----- DOCUMENT SEGMENT -----
Flom said she and her roommates would gather into small groups, usually against another household of teammates, and played volleyball outside in the sand courts. It was great conditioning when not much else was available.

Once the campus gym reopened, allowing students to reserve times, players — including Flom — worked out with more regularity and with each other in small groups.

During what would have been the 2020 season, the Warriors conducted small practices that gradually included more of the entire team at one time.

Flom felt she took advantage of what was given at every step.

“When we played this summer, we tried to get the team together,” Flom said. “A lot of times we’re on different schedules. Just playing with friends and playing the game you love even if it’s not as competitive is still fun...It was good to be back with everyone because we hadn’t seen each other since March when everything got shut down.”

Working closely with her small practice groups and the incoming freshmen, both in person and virtually, elevated the excitement about a team that ended last year 21-8 overall before losing in the first match of the NSIC tournament.

“That kind of irritates us that we couldn’t prove ourselves this past fall,” Flom said. “Next fall, as a team, we have a lot of potential to do good things.

“It kind of motivates us a lot more knowing that we couldn’t play in our last season together,” she added. “There are a lot of underclassmen that have stepped up so next fall will be fun too.”

Last season, Flom set a program record with a .391 hitting percentage. She led the Warriors with 358 kills, was second in total blocks with 77 and third in aces with 20. That helped her be named Winona State’s Female Athlete of the Year for the 2019-20 school year.
-----
▸ **PROBLEM TO WORK ON**
Extend the article about Flom and the Winona State volleyball team, picking up after its last sentence. The entries are separate material with no connection to the article.
----- DATA SHOWN -----
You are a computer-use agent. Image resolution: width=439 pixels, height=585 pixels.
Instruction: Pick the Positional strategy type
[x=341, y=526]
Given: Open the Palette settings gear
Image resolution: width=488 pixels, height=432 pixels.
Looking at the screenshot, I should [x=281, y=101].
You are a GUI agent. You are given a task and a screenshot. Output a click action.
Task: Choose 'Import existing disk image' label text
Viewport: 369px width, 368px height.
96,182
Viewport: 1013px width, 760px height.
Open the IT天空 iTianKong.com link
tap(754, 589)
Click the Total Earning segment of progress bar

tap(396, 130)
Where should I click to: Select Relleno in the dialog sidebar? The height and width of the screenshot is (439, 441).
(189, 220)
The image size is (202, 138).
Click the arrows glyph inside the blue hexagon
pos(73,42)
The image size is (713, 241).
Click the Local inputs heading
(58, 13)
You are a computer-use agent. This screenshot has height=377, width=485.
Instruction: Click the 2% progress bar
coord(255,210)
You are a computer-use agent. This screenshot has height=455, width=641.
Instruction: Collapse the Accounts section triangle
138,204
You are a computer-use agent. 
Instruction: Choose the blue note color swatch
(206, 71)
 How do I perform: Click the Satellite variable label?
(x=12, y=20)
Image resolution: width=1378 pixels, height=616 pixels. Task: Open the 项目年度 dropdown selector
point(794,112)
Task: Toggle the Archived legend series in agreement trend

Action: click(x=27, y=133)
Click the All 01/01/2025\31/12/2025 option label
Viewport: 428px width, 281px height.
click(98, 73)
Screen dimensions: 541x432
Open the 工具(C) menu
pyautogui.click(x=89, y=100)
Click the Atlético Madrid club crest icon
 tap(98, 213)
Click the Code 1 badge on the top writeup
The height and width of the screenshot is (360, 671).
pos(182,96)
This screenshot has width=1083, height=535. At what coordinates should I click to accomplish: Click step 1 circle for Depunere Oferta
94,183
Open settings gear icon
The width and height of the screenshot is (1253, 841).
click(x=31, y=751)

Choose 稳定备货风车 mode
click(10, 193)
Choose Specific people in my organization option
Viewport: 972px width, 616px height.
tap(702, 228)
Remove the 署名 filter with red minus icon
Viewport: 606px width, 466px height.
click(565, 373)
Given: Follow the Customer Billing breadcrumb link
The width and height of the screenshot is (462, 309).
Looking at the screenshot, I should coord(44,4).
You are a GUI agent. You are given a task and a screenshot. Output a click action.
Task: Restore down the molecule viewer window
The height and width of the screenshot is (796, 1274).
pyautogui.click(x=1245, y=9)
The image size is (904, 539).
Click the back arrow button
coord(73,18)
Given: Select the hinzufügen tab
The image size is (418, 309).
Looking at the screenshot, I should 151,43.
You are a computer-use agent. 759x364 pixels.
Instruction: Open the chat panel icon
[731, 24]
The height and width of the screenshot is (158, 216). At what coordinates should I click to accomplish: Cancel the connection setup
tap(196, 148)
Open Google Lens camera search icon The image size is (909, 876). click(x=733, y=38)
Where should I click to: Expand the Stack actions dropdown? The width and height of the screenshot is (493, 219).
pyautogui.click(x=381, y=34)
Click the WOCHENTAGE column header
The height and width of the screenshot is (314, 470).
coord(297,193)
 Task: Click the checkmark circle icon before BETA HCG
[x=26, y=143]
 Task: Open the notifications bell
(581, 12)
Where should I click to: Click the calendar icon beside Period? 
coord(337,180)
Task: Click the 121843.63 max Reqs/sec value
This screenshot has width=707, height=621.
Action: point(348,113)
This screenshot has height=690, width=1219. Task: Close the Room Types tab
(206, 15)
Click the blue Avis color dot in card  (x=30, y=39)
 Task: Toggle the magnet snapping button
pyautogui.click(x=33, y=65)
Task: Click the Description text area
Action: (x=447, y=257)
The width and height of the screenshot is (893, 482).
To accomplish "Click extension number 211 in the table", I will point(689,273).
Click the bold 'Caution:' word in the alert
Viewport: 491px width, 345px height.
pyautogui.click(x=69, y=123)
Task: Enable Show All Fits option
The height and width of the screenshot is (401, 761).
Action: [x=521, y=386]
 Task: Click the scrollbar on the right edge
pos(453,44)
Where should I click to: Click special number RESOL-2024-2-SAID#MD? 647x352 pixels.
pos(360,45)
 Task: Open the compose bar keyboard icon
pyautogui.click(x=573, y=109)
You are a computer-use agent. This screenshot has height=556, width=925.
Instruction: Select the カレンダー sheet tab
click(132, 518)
-----
▸ **RESPONSE BELOW**
She has a total of 644 kills in the last two seasons and has led the Warriors in kills in each year. Another full season could vault Flom into the top 15 of Winona State’s all-time kills leaders.

To help the freshmen, she and the other seniors made themselves available to help in any way possible.

“We tried to stay connected with each other and motivate each other to stay active even though we didn’t have a season,” Flom said. “It’s hard to keep pushing if you know it’s for something a year away.”

One way they kept engaged and connected was by making TikTok challenges for each other.

It certainly helped relieve some of the tension.

The desire to play, to lead and to teach are all factors into Flom’s decision to stay for the 2021 season.

Flom has already coached a Junior Olympic team and been a part of volleyball camps put on by Winona State. In addition, she feels her leadership skills have grown exponentially after helping lead teammates through the pandemic thus far.

Most importantly, Flom wants to complete her final season with the Warriors.

“With all the craziness in the world, it’s OK that I’m taking my time,” Flom said. “It’s kind of hard to get into the profession right now with all the online stuff. It’s been a change, but I’m OK with it.”